Deciphering language from brain activity is a crucial task in brain-computer interface (BCI) research. Non-invasive cerebral signaling techniques including electroencephalography (EEG) and magnetoencephalography (MEG) are becoming increasingly popular due to their safety and practicality, avoiding invasive electrode implantation. However, current works under-investigated three points: 1) a predominant focus on EEG with limited exploration of MEG, which provides superior signal quality; 2) poor performance on unseen text, indicating the need for models that can better generalize to diverse linguistic contexts; 3) insufficient integration of information from other modalities, which could potentially constrain our capacity to comprehensively understand the intricate dynamics of brain activity.

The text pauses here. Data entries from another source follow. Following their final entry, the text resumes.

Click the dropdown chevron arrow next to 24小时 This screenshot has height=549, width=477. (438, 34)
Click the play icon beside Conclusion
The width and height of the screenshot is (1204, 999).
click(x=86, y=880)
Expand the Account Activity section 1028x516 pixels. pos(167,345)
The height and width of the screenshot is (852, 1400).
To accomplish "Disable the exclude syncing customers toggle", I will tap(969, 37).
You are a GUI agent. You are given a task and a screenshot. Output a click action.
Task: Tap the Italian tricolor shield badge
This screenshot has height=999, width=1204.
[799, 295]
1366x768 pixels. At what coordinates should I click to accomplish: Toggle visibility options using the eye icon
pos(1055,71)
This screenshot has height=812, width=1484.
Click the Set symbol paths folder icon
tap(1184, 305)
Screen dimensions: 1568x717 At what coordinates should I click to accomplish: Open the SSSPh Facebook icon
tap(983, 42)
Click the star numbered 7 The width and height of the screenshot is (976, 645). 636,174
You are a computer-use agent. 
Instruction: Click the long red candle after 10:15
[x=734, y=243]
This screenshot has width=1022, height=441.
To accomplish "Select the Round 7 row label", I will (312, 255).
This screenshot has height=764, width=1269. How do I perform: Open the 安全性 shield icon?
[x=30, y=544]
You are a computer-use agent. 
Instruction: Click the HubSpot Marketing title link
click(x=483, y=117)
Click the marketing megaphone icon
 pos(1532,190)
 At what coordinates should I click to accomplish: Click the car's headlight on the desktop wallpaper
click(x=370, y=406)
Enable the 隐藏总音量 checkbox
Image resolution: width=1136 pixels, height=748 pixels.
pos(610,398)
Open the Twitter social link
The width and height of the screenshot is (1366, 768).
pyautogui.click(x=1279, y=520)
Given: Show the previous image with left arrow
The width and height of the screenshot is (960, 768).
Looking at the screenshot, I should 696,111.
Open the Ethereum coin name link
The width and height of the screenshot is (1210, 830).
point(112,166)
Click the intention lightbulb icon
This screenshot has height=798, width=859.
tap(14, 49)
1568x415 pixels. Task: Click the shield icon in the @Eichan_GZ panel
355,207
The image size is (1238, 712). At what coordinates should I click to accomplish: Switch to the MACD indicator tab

This study presents a novel approach for translating MEG signals into text using a speech-decoding framework with multiple alignments. Our method is the first to introduce an end-to-end multi-alignment framework for totally unseen text generation directly from MEG signals. We achieve an impressive BLEU-1 score on the \textit{GWilliams} dataset, significantly outperforming the baseline from 5.49 to 6.86 on the BLEU-1 metric. This improvement demonstrates the advancement of our model towards real-world applications and underscores its potential in advancing BCI research. Code is available at $\href{https://github.com/NeuSpeech/MAD-MEG2text}{https://github.com/NeuSpeech/MAD-MEG2text}$.

Figures (2)

• Figure 1: (a) Overview of the MAD architecture. Our model employs a dual-stream design for multi-level alignment between MEG and speech modalities. Alignments are enforced at the level of Mel spectrograms ($M_1, M_2$), encoder hidden states ($E_1, E_2$), and output text ($T_1, T_2$). (b) Detailed architecture of the Brain Module (adapted from D_fossez_2023_meg_eeg_clip_pretrain_meta_brain2speech), which transforms raw MEG signals ($\varepsilon$) into a predicted Mel spectrogram ($M_1$).
• Figure 2: Comparison of ground truth and predicted Mel spectrograms for two test samples. The model captures the overall structure and temporal dynamics (e.g., speech pauses) of the audio.